Monday, 2 February 2015

Humans, Not Big Data, Must Benefit From Opening Up The Banks

One of the 'good news' items in last year's Autumn Statement was the endorsement of an Open Data Institute report on how innovators could make better use of bank data on our behalf (instead of on the banks' behalf). Last week, the Treasury followed up with a call for evidence "on how best to deliver an open standard for application programming interfaces (APIs) in UK banking and... whether more open data in banking could benefit consumers."

This is important, because enabling our own machines to start crunching our financial data on our behalf is key to humans winning the race against Big Data.

'Open data' involves enabling public access to data by connecting data sets using uniform resource identifiers ('Linked Data') and publishing data about them in machine-readable formats.

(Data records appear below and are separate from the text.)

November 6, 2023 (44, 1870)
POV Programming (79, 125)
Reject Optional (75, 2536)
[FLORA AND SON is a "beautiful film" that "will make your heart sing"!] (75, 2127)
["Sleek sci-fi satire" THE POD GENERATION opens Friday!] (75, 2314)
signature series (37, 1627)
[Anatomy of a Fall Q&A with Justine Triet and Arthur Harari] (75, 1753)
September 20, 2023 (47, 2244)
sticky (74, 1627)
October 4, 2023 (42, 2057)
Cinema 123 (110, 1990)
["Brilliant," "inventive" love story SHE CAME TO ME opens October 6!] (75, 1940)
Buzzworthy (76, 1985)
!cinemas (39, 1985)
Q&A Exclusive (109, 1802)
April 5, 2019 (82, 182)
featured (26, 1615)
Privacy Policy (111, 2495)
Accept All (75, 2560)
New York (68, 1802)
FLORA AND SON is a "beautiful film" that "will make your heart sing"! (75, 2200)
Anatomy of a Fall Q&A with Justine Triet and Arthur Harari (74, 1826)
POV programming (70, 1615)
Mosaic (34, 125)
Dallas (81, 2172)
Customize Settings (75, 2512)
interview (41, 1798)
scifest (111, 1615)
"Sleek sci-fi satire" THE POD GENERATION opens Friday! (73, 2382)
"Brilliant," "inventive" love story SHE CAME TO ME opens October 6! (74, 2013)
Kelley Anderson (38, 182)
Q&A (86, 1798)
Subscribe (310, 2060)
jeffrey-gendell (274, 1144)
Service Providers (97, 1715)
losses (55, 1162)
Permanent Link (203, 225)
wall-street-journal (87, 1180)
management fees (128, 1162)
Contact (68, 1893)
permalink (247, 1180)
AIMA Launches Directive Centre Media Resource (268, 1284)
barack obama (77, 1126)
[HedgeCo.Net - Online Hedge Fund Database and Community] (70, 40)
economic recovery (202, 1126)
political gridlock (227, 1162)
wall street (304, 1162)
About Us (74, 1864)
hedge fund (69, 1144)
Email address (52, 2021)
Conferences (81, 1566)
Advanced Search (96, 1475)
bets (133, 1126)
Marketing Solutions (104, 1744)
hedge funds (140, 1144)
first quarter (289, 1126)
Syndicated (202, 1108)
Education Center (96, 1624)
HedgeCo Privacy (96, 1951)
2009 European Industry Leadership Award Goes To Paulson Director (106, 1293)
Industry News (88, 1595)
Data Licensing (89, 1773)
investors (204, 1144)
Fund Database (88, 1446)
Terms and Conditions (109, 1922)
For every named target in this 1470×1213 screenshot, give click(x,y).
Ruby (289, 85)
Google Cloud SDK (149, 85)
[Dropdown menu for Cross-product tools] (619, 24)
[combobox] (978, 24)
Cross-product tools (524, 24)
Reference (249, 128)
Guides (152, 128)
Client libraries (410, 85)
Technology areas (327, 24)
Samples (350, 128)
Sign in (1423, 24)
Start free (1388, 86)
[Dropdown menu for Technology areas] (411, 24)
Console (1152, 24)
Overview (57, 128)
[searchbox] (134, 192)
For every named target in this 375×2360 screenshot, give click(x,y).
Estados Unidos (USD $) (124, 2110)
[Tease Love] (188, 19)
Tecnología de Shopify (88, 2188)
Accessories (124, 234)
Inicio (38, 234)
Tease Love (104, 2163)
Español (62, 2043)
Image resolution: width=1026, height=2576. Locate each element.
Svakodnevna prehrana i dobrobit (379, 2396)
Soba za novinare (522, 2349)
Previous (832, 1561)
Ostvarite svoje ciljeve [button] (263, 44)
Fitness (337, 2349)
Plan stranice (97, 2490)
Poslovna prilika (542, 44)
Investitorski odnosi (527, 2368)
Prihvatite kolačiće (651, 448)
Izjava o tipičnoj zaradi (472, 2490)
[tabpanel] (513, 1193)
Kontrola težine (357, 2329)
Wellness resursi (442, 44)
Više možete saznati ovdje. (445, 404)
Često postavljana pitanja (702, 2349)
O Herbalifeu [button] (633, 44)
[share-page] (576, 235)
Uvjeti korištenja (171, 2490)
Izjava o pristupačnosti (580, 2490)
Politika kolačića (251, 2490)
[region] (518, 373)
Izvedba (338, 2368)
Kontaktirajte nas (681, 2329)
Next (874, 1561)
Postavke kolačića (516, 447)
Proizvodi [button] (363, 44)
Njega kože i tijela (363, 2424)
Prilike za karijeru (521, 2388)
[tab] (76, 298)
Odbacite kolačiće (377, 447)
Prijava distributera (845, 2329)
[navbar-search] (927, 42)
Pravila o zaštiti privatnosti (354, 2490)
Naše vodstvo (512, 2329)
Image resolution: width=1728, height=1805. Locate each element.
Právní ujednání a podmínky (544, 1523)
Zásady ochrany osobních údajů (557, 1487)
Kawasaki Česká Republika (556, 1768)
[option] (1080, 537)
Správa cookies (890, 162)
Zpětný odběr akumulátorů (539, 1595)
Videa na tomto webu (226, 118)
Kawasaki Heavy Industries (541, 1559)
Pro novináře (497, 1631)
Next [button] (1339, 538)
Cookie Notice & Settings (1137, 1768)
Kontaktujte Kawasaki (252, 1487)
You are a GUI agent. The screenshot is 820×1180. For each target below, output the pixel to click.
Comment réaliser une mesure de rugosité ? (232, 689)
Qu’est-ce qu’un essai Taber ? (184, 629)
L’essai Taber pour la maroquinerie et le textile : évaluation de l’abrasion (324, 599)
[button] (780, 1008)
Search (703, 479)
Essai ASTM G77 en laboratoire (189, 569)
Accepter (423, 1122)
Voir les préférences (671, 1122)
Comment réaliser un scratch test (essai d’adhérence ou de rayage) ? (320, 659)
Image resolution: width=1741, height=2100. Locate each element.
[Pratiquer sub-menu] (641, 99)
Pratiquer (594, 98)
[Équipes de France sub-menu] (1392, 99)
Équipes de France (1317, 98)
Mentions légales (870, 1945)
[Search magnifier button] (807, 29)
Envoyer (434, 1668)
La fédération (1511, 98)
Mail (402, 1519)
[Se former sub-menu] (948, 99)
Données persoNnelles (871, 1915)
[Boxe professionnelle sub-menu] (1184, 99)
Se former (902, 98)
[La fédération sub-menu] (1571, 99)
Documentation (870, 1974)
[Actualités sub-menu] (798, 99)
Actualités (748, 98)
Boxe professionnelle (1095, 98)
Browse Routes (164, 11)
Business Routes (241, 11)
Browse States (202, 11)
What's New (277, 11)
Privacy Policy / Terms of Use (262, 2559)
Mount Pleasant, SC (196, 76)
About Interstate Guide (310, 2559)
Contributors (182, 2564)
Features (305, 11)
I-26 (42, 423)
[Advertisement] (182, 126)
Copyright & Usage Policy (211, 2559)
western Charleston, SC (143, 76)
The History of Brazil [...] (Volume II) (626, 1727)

While the government and other public institutions have done a good job of opening up public data sets so far, our private institutions are lagging behind, as discussed here. That's because they benefit from making sure we know less than them about our own requirements - 'information asymmetry'.

The Midata initiative was the first to aim at restoring the balance in favour of consumers, by taking aim at energy utilities, telecoms providers and banks. Now the energy companies face being opened up like so many tin cans by smart metering, while the telecoms market looks like it will go from bad to worse. Banks have also proved a tougher nut to crack. Yes, some people can download their current account data via internet banking. But in addition to consumers, there are 4.5 million small businesses out there that need a hell of a lot more than that. So far, it's taken regulatory action just to start the process of improving access to small business credit data and making a market in rejected small business loan applications. Now the Treasury is trying to force the pace on the technology necessary to support all that.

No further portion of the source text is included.